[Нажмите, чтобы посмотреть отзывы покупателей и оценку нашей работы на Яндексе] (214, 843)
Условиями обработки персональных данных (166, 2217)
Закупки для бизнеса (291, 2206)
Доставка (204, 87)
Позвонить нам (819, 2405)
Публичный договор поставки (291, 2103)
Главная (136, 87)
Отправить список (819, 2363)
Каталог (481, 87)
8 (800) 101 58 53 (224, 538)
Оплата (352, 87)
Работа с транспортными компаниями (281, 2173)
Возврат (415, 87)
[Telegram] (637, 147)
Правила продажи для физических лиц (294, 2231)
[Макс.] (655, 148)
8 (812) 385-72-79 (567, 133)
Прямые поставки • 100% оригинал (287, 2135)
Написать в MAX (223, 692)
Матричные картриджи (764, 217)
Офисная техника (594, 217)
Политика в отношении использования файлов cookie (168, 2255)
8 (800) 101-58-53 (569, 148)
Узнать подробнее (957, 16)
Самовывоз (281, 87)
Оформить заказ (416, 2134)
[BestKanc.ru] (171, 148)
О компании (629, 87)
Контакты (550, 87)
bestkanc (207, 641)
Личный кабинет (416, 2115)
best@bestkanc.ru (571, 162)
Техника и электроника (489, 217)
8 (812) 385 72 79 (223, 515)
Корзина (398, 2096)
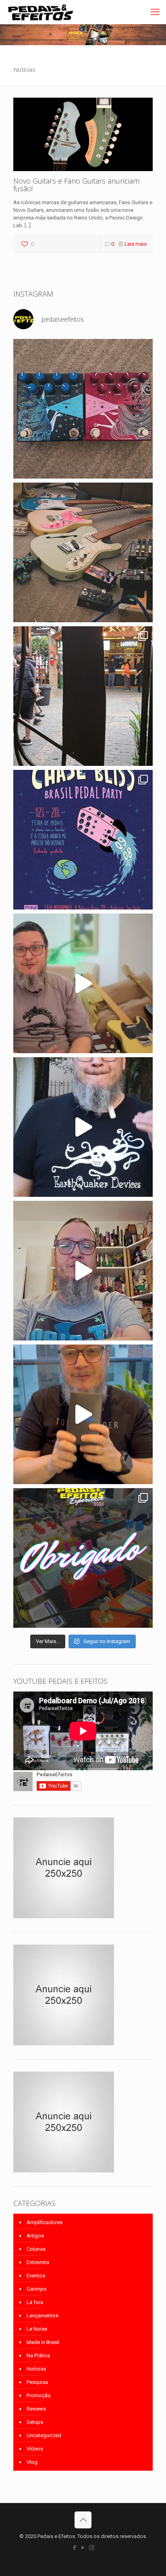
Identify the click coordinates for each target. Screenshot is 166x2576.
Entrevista (38, 2262)
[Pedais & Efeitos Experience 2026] (83, 1127)
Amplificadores (44, 2222)
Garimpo (37, 2289)
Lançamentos (42, 2316)
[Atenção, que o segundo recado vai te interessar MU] (83, 1414)
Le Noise (37, 2329)
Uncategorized (44, 2435)
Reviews (36, 2409)
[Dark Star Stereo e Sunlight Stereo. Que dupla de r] (83, 409)
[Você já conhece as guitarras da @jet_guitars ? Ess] (83, 983)
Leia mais (135, 244)
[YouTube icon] (83, 2547)
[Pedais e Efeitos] (40, 12)
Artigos (35, 2236)
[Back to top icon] (83, 2519)
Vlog (32, 2462)
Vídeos (35, 2449)
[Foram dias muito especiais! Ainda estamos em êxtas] (83, 1558)
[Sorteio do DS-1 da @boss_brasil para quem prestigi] (83, 1270)
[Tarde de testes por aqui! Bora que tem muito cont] (83, 552)
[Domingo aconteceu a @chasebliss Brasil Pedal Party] (83, 696)
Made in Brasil (43, 2342)
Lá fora (35, 2302)
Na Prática (38, 2355)
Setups (35, 2422)
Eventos (36, 2276)
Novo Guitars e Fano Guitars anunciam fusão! (76, 184)
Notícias (36, 2369)
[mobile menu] (155, 12)
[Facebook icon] (75, 2547)
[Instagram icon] (92, 2547)
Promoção (39, 2395)
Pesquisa (37, 2382)
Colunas (36, 2249)
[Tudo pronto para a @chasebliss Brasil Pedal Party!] (83, 840)
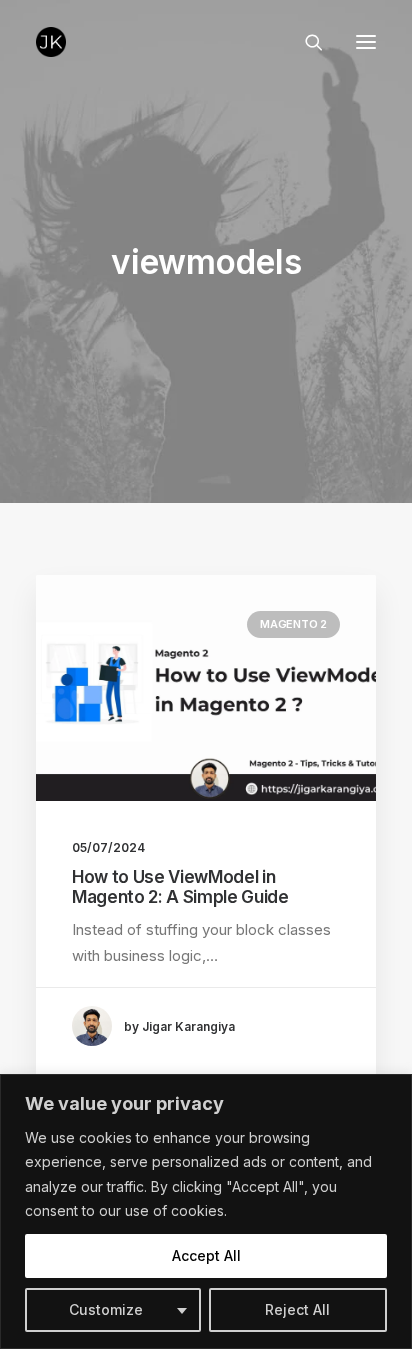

§ Task brief
Reproduce every entry above exactly, and omit the pictures.

§ Answer
[Нажмите, чтобы посмотреть отзывы покупателей и оценку нашей работы на Яндексе] (214, 843)
Условиями обработки персональных данных (166, 2217)
Закупки для бизнеса (291, 2206)
Доставка (204, 87)
Позвонить нам (819, 2405)
Публичный договор поставки (291, 2103)
Главная (136, 87)
Отправить список (819, 2363)
Каталог (481, 87)
8 (800) 101 58 53 (224, 538)
Оплата (352, 87)
Работа с транспортными компаниями (281, 2173)
Возврат (415, 87)
[Telegram] (637, 147)
Правила продажи для физических лиц (294, 2231)
[Макс.] (655, 148)
8 (812) 385-72-79 (567, 133)
Прямые поставки • 100% оригинал (287, 2135)
Написать в MAX (223, 692)
Матричные картриджи (764, 217)
Офисная техника (594, 217)
Политика в отношении использования файлов cookie (168, 2255)
8 (800) 101-58-53 (569, 148)
Узнать подробнее (957, 16)
Самовывоз (281, 87)
Оформить заказ (416, 2134)
[BestKanc.ru] (171, 148)
О компании (629, 87)
Контакты (550, 87)
bestkanc (207, 641)
Личный кабинет (416, 2115)
best@bestkanc.ru (571, 162)
Техника и электроника (489, 217)
8 (812) 385 72 79 (223, 515)
Корзина (398, 2096)
Identify the click coordinates for each target. Screenshot is 166x2576.
Entrevista (38, 2262)
[Pedais & Efeitos Experience 2026] (83, 1127)
Amplificadores (44, 2222)
Garimpo (37, 2289)
Lançamentos (42, 2316)
[Atenção, que o segundo recado vai te interessar MU] (83, 1414)
Le Noise (37, 2329)
Uncategorized (44, 2435)
Reviews (36, 2409)
[Dark Star Stereo e Sunlight Stereo. Que dupla de r] (83, 409)
[Você já conhece as guitarras da @jet_guitars ? Ess] (83, 983)
Leia mais (135, 244)
[YouTube icon] (83, 2547)
[Pedais e Efeitos] (40, 12)
Artigos (35, 2236)
[Back to top icon] (83, 2519)
Vlog (32, 2462)
Vídeos (35, 2449)
[Foram dias muito especiais! Ainda estamos em êxtas] (83, 1558)
[Sorteio do DS-1 da @boss_brasil para quem prestigi] (83, 1270)
[Tarde de testes por aqui! Bora que tem muito cont] (83, 552)
[Domingo aconteceu a @chasebliss Brasil Pedal Party] (83, 696)
Made in Brasil (43, 2342)
Lá fora (35, 2302)
Na Prática (38, 2355)
Setups (35, 2422)
Eventos (36, 2276)
Novo Guitars e Fano Guitars anunciam fusão! (76, 184)
Notícias (36, 2369)
[mobile menu] (155, 12)
[Facebook icon] (75, 2547)
[Instagram icon] (92, 2547)
Promoção (39, 2395)
Pesquisa (37, 2382)
Colunas (36, 2249)
[Tudo pronto para a @chasebliss Brasil Pedal Party!] (83, 840)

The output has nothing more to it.